▸ **WORK TO COMPLETE**: Print the line containing "Open filter for Run Count column" and every later line of the records. Keep each one exactly as given, ending with the last.

LISTED RECORDS below:

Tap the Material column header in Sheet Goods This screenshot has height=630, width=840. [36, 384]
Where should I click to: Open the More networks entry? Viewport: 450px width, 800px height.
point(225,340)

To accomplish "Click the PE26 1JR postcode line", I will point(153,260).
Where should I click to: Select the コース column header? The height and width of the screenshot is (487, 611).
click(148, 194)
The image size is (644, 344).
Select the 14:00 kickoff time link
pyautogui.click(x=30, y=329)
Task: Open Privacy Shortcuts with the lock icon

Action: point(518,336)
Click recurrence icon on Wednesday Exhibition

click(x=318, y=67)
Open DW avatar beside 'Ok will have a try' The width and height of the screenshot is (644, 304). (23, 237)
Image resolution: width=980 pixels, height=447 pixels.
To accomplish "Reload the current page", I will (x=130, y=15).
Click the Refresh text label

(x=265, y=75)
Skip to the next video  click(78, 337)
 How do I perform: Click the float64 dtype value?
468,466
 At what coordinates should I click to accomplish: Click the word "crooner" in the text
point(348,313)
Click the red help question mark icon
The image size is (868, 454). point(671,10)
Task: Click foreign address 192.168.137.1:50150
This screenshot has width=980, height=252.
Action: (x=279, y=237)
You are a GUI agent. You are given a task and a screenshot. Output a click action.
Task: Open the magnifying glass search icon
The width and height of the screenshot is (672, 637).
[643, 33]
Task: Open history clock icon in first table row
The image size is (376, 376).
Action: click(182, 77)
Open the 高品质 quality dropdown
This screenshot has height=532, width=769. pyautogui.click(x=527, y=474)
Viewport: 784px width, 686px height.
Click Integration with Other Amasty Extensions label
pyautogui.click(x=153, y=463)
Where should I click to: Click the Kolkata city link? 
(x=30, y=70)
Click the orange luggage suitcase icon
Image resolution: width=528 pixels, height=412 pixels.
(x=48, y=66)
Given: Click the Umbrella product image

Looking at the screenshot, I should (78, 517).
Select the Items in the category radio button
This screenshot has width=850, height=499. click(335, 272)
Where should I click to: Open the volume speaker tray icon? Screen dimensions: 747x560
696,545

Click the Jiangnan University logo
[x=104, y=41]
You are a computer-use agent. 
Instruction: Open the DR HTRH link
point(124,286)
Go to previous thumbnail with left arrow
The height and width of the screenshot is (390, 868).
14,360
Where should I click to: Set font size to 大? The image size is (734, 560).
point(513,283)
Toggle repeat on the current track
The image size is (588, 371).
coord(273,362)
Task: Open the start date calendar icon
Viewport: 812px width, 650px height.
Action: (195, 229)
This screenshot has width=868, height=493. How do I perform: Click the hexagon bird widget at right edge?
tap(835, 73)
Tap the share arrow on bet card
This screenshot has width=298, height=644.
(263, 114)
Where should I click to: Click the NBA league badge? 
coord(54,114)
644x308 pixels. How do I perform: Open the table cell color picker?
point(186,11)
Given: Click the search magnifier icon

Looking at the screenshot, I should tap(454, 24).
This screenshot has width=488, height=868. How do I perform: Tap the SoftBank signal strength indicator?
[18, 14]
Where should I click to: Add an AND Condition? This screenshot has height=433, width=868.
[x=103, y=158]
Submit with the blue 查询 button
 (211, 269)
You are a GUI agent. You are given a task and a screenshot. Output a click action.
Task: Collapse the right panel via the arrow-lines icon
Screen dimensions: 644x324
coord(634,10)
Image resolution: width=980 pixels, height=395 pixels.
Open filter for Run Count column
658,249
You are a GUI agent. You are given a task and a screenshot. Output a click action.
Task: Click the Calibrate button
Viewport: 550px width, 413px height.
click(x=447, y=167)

End of LISTED RECORDS.

▸ **TASK OUTPUT**:
Open filter for Run Count column
658,249
You are a GUI agent. You are given a task and a screenshot. Output a click action.
Task: Click the Calibrate button
Viewport: 550px width, 413px height.
click(x=447, y=167)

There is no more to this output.